Staff Spotlight: Briana Nowak

Program Instructor
Briana has instructed for Where There Be Dragons programs in Madagascar and India. She believes the most profound learning opportunities emerge from international exposure and loves helping students navigate through these foreign cultures!

What is your favorite travel memory?

overnight backpacking in Madagascar

My favorite travel memory was a week-long rural home-stay experience I shared with my Where There Be Dragons students and co-instructors in a small village nestled in the highlands of Madagascar.

We spent our time there working in the fields alongside rice farmers, attending a local wedding, cheese tasting at the local cheese factory, playing soccer with our home-stay families and exploring the local market.

We concluded our home-stay experience with a community party for all the families who generously welcomed us into their homes and provided us with incomparable hospitality. Our community party developed into a night of laughter, appreciation, goodbye tears, karaoke and dancing!

How have you changed/grown since working for your current company?

I have grown as an educator since I began working with Where There Be Dragons. The instructors I work with, the students I lead, and the communities I've built relationships with have helped me reconnect with the importance of education, particularly in multi-cultural settings.

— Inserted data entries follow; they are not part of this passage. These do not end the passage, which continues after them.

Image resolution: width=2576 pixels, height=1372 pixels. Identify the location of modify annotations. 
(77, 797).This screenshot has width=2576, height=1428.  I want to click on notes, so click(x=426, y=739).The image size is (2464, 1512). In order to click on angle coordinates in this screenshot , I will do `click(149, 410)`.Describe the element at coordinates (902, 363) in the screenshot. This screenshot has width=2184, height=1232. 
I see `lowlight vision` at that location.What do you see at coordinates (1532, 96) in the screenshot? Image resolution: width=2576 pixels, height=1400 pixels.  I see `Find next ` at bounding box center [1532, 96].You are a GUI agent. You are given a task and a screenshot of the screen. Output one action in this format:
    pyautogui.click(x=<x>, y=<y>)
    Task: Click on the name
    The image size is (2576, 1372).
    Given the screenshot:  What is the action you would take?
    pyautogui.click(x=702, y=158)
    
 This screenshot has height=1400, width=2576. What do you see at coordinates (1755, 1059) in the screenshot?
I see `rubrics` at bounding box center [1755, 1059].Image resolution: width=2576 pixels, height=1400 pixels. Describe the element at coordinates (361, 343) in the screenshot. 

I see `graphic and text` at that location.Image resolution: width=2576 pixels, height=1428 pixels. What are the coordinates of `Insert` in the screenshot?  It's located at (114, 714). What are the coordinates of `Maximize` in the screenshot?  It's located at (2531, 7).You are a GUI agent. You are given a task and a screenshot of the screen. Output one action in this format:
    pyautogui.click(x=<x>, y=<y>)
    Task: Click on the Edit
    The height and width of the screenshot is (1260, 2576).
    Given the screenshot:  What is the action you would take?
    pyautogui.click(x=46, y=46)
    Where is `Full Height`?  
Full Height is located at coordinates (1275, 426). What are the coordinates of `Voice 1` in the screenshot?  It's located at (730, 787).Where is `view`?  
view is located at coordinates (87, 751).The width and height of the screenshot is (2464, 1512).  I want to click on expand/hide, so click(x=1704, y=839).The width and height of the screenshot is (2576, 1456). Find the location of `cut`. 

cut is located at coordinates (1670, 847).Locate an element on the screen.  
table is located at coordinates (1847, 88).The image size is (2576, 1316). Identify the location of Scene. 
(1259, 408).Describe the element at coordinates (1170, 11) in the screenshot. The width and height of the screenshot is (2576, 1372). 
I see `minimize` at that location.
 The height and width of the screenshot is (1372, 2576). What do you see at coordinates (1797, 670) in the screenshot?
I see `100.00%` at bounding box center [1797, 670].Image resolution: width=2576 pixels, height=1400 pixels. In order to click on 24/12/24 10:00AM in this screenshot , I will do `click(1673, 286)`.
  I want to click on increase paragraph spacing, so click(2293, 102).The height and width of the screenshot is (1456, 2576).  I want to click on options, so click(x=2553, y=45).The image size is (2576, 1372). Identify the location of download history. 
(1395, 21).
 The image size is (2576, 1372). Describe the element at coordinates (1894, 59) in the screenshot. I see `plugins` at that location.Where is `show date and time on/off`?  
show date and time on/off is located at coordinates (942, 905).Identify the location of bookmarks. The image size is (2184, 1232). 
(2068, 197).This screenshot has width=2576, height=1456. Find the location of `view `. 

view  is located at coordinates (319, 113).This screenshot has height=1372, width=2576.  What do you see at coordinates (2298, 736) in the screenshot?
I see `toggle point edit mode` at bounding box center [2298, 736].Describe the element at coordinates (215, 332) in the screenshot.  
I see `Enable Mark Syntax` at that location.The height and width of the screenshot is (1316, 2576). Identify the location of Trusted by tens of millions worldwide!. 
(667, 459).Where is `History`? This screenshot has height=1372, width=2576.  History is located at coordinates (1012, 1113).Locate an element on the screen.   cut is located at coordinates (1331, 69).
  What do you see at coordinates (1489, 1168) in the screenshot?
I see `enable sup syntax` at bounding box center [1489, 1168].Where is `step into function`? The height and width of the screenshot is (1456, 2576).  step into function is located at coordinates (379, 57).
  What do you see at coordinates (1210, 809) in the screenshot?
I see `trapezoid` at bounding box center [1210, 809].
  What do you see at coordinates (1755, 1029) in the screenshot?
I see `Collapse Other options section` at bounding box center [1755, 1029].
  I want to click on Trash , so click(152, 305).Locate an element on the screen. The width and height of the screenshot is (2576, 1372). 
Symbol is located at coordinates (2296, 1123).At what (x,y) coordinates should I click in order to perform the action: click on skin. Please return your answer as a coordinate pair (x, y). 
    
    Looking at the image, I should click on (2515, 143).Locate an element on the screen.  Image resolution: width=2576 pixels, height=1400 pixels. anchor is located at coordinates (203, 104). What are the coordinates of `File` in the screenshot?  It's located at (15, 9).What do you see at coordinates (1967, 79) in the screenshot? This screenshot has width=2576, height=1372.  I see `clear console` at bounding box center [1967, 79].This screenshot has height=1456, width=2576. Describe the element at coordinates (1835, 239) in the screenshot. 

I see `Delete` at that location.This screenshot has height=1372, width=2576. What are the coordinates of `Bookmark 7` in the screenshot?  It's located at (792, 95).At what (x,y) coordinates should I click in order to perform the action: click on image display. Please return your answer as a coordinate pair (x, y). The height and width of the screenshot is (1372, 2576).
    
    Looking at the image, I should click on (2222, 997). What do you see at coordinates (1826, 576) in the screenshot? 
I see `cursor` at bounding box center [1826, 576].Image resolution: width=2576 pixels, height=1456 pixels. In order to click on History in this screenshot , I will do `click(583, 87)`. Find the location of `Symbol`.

Through my work with Dragons, I've discovered that approaching life with a curious, open mind and an eagerness to learn more results in the most enriching experiences.

I'm continuing to grow as I explore and challenge my pre-conceived notions and perspectives through international education.

If you could go on any program that your company offers, which one would you choose and why?

It would be difficult to choose one Where There Be Dragons program to participate in, but I think it would have to be the Senegal program.

After spending over two years living and working in Madagascar, I've developed an increased sense of curiosity to see more countries in mainland Africa. I think it would be fascinating to see how Senegal differs from Madagascar and to learn firsthand about the Senegalese culture.

I've also heard returned students and instructors share some incredible stories about their experiences on the Senegal program.

What makes your company unique? When were you especially proud of your team?

Where There Be Dragons Participants in Madagascar

I think Where There Be Dragons has a unique ability to organize and facilitate profound, life-changing learning opportunities and experiences for students in international communities. I think Where There Be Dragons’ three core values: self-exploration, global citizenship, leadership and skill-building create a foundation for programs that can’t be found elsewhere.

The instructor to student ratio on courses, our in-country staff and communities, as well as the cultural knowledge and experience of instructors creates a student experience unlike any other experiential learning program. Dragons encourages creativity and freshness within course planning and provides instructors with the flexibility to create their own itineraries.

Additionally, instructors have the freedom to deviate from that plan if student interest is moving in a different direction. Instructors go out of their way to ensure students have a say in program activities and schedule.

What do you believe to be the biggest factor in being a successful company?

I don't think of Where There Be Dragons as a company. I think of them as a community that I belong to and a place where I've made long-lasting connections with the people I work with both domestically and abroad.

I think there are many reasons behind Where There Be Dragons’ success, but one in particular is their selection of instructors. These individuals are intrinsically diverse, driven, and passionate about delivering the most authentic educational experiences possible for students. Dragons instructors thrive in foreign environments and are skilled at guiding students through new cultural contexts.